ToucanToco / fastexcel

A Python wrapper around calamine
http://fastexcel.toucantoco.dev/
MIT License
102 stars 6 forks source link

feat: extend `fastexcel` support to python >= 3.8 #152

Closed alexander-beedie closed 8 months ago

alexander-beedie commented 8 months ago

Hoping that a patch to extend Python support is welcome :wink:

I was looking to integrate a calamine based Excel parser as one of our supported engines in the Polars read_excel method (I am one of the core devs for that project), but we need to support Python versions >= 3.8. While we could potentially have python_calamine handle earlier versions, I'm reluctant to do so as fastexcel is much better-suited for our use-case and benchmarks significantly faster (producing Arrow data without materialising anything in Python-space; nicely done!)

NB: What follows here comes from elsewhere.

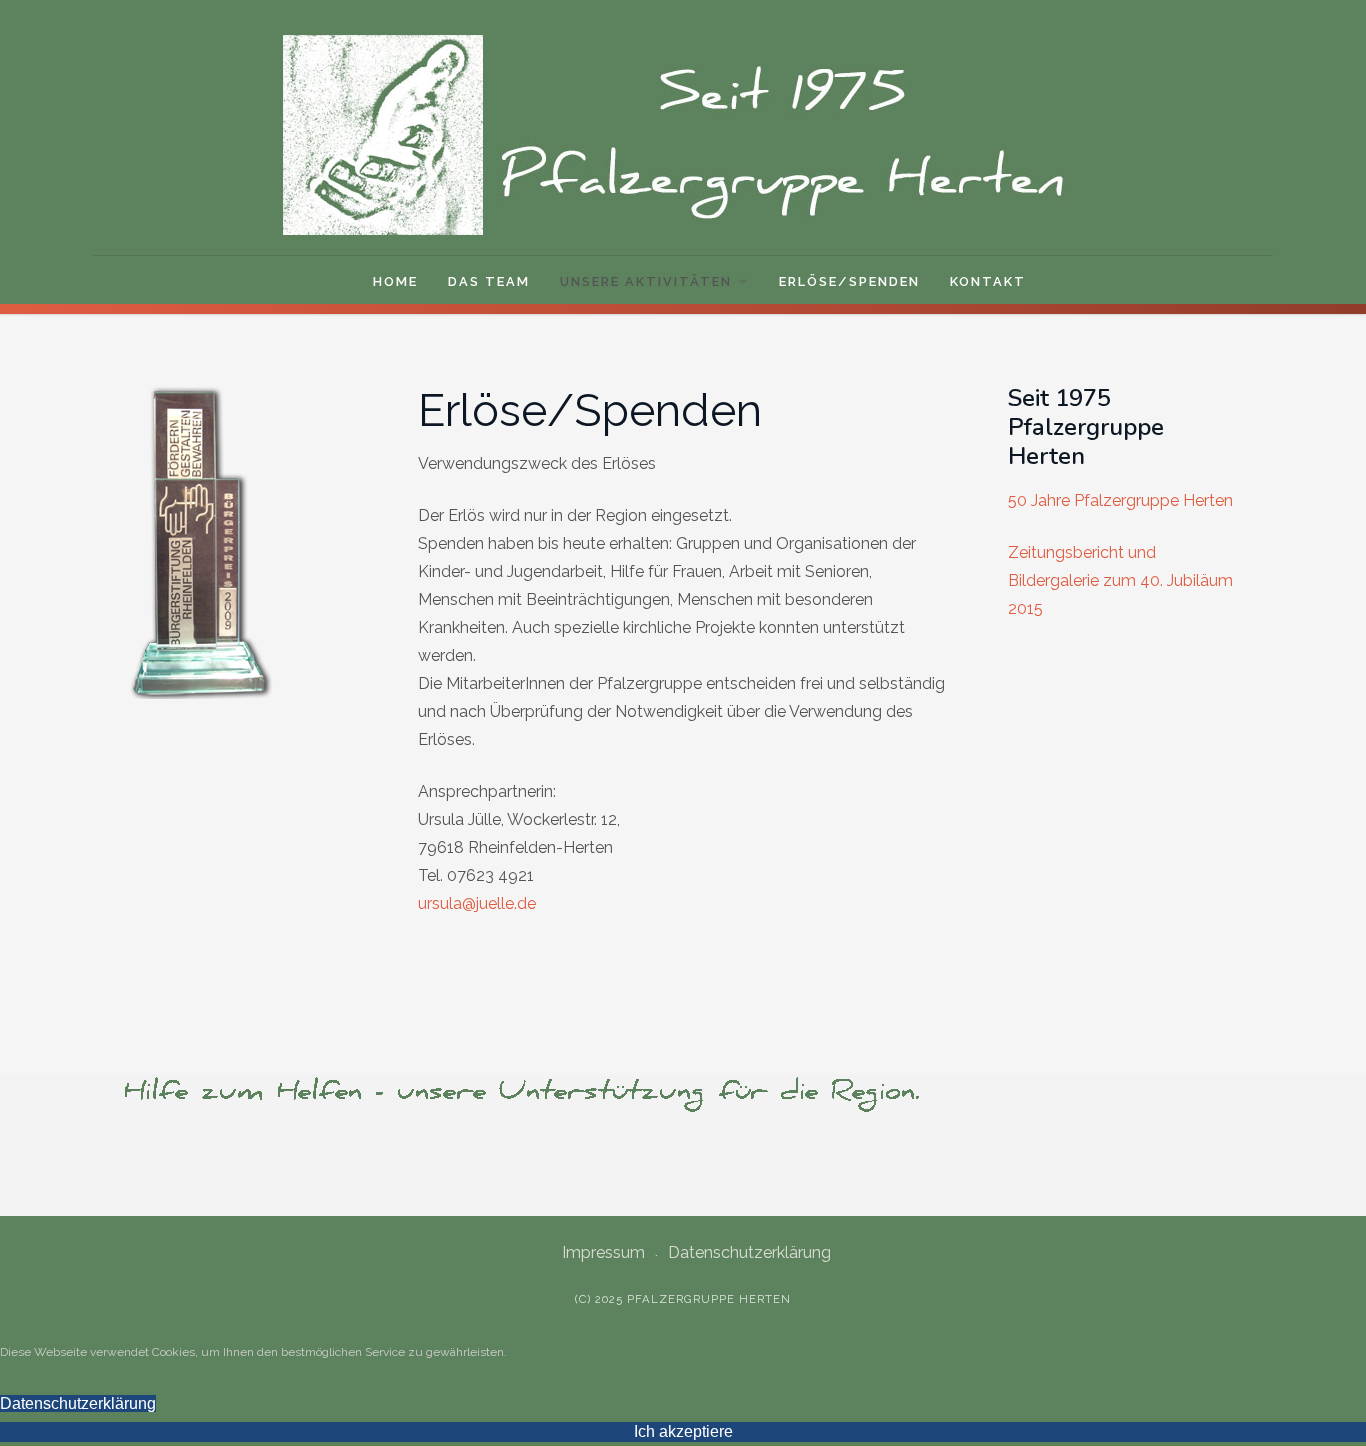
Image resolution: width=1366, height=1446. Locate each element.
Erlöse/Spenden (849, 281)
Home (395, 281)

Took a look at the code to see if it could be extended to cover the earlier versions, and it seems like a straightforward low-impact update; I've validated that everything compiles/runs on the earlier Python versions (testing on x86 Ubuntu Linux for py3.8 and an Apple Silicon Mac for py3.9). Mostly just some minor typing updates and avoidance of the match expression in one of the tests. Put in an extra lint rule to catch the need for a from __future__ import annotations statement at the top of some files (to keep the modern typing syntax).

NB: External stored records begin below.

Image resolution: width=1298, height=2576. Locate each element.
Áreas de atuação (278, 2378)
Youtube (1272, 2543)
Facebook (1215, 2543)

I can't validate the workflow changes, but with a little luck they'll run ok 🤞

Thanks for the great work, and let me know if you want any changes/modifications, etc?

alexander-beedie commented 8 months ago

Also, have you encountered any difficulties/questions when you looked at the code?

Actually I was pleasantly surprised how easy it was to go from "clone repo" to "everything is compiled and tests are running/passing" 👌 On that front I only have one comment, which is that I didn't immediately expect make dev-install and make prod-install to actually build, heh. Perhaps getting the word "build" in there would make it so even people who aren't fully paying attention (in this case: me!) wouldn't have to look twice - but honestly that's about the only thing I can think of, and it only took a few seconds to read through the Makefile with a bit more care 🤣

Otherwise it was smooth sailing; was up & running almost immediately. As for the source itself, I have only given it a superficial scan so far - mostly just looking to see what features are exposed (eg: is there a "has_headers" flag in case the sheet has no column names, an option to set them if there aren't, etc).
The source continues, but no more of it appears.